Geschichte oder Mythos

In der Diskussion, inwiefern die biblischen Erzählungen als historische Berichte gelten können, treffen verschiedene Auffassungen aufeinander.
- Ein großer Teil der evangelikalen Bewegung begreift die Bibel als Geschichtsbuch und betont, dass "die Bibel absolut irrtumslos und unfehlbar" sei (Johannes Vogel, Breckerfeld; in: idea-Pressedienst 46/004). Dabei gibt es divergierende Positionen: Die "Chicago Erklärung zur Irrtumslosigkeit der Heiligen Schrift" von 1978, betont, "daß die Schrift in ihrer Gesamtheit irrtumslos und damit frei von Fehlern, Fälschungen oder Täuschungen ist" (zitiert nach idea-Pressedienst 25/2003); dies umfasse auch naturwissenschaftliche Aussagen (Biblischer Fundamentalismus). Weitaus verbreiteter ist die Meinung, dass die Bibel als Gottes Wort hinsichtlich ihrer Glaubensaussagen und der Fragen zur Lebensführung unfehlbar sei.
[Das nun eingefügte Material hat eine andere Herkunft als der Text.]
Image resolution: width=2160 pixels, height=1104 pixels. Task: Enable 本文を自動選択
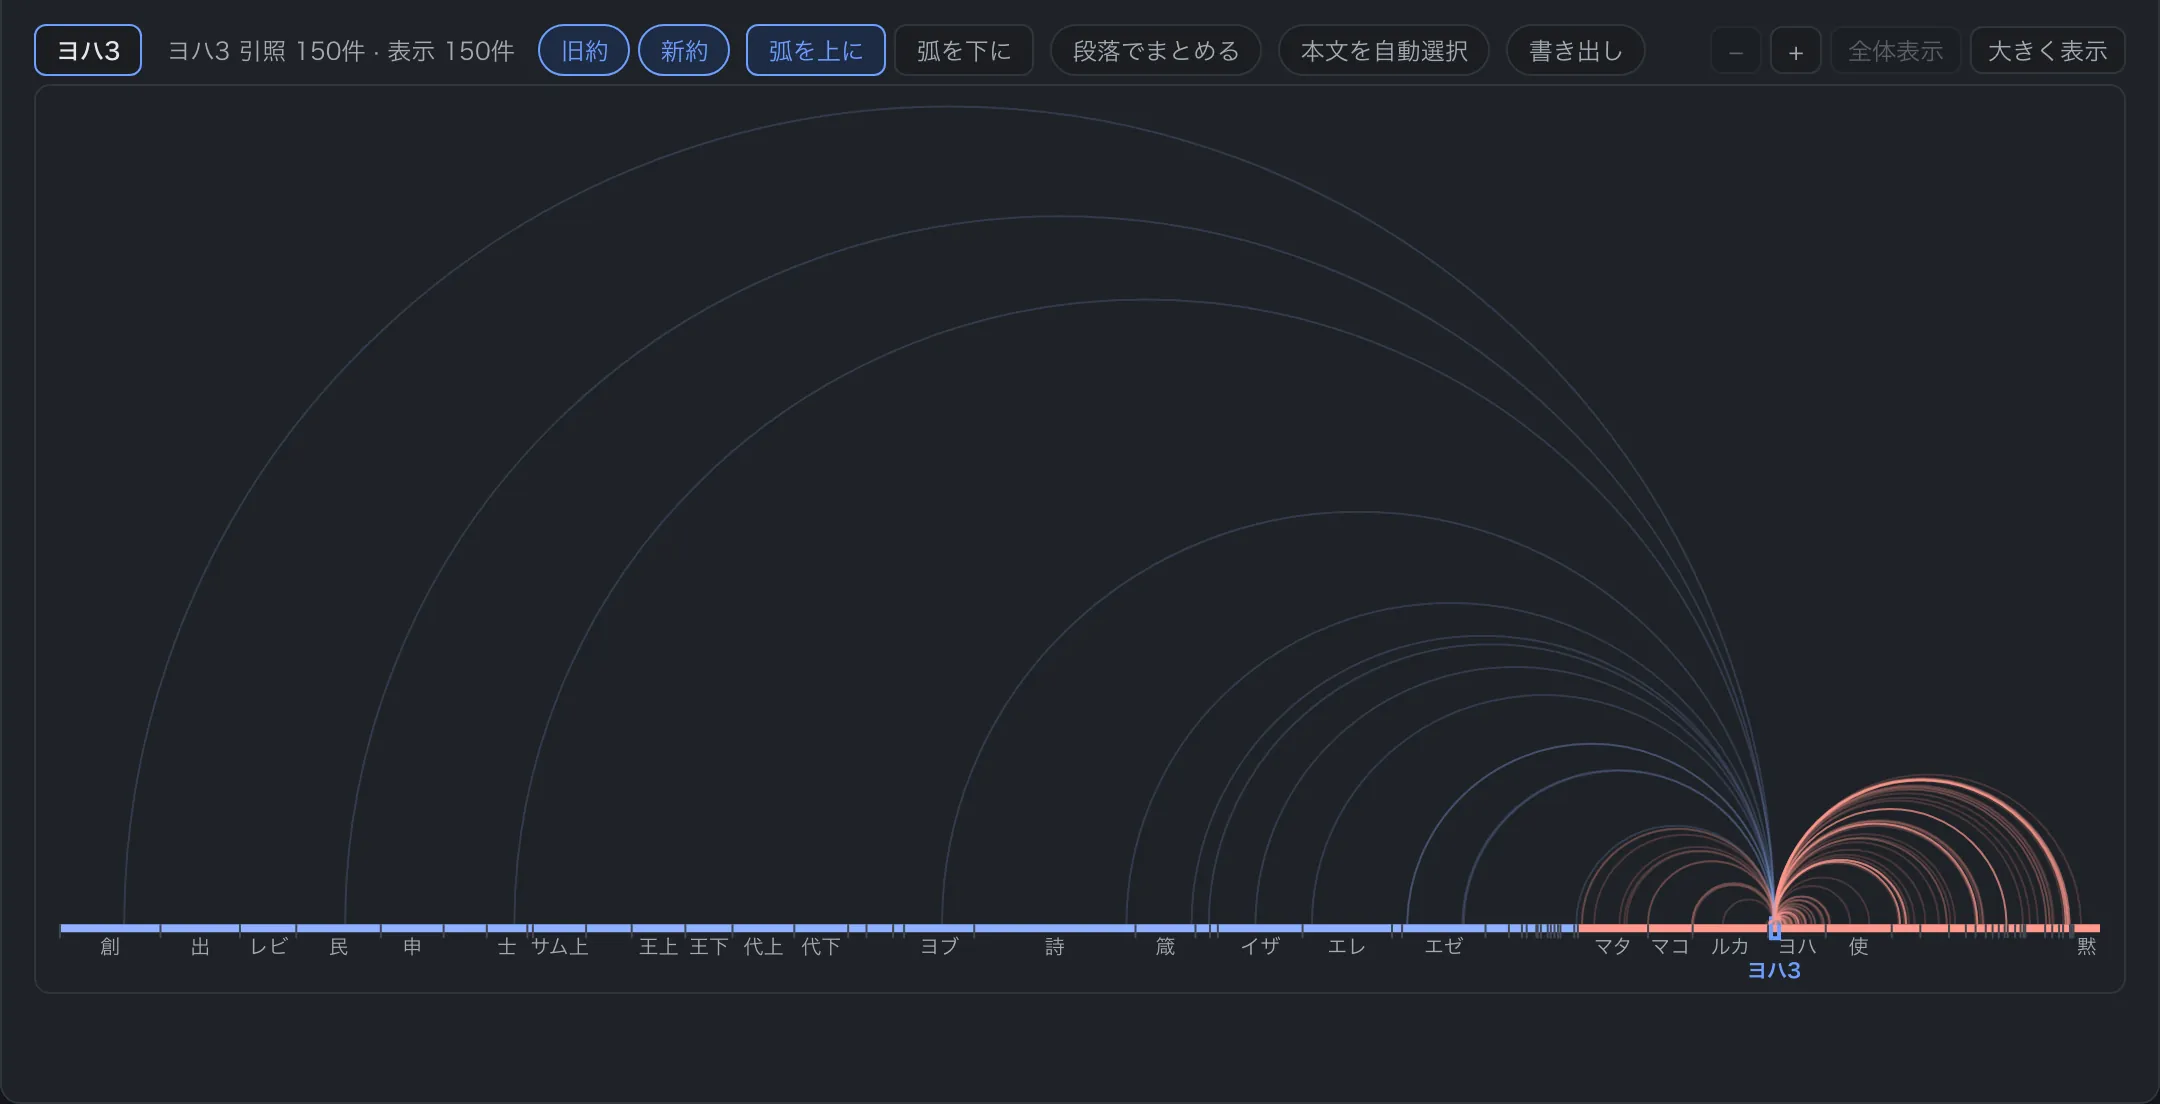1384,51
- Die historisch-kritische Exegese geht davon aus, dass die Texte der Bibel nur vor ihrem historischen Hintergrund und unter Berücksichtigung ihrer literarischen Form verständlich sind. Die Bibel erzähle nicht Geschichte, sondern Heilsgeschichte. Der historische Gehalt der biblischen Erzählungen wird in ihren verschiedenen Teilen sehr unterschiedlich beurteilt. Speziell die Methoden der (nichttheologischen) Literar- und Formkritik sowie allgemein die Methoden der historischen Forschung dienen hierzu als Hilfsmittel. Insbesondere wird biblischen Texten, die nicht beanspruchen, historische Tatsachen zu berichten, nicht unterstellt, Geschichte erzählen zu wollen. Anderen Teilen der Bibel wird hingegen relativ hohe geschichtliche Zuverlässigkeit zugeschrieben. Eine Sonderstellung nehmen die Evangelien ein. Sie beanspruchen nicht, Geschichtswerke zu sein oder Fakten aus dem Leben Jesu zusammenzutragen, sondern verstehen sich als Frohe Botschaft. Ihr Ziel ist, den Glauben an den auferstandenen Jesus Christus zu bezeugen. Den Evangelien sei zwar historisch zuverlässiges Material zu entnehmen, wichtiger aber sei es, die Glaubensbotschaft der Evangelien verständlich und lebendig zu machen.
- Nichttheologische Historiker verstehen die Bibel als ein literarisches Werk. Gattungsgeschichtlich gehören die Texte in die literarischen Kategorien des Mythos, der Sagen, Gleichnisse, Parabeln, Gedichte, Briefe und Geschichtsschreibung. Die Texte stellen eine wertvolle Quellensammlung für die Erforschung ihrer jeweiligen Entstehungszeit dar. Die Historizität der Erzählungen selbst wird als relativ gering eingeschätzt.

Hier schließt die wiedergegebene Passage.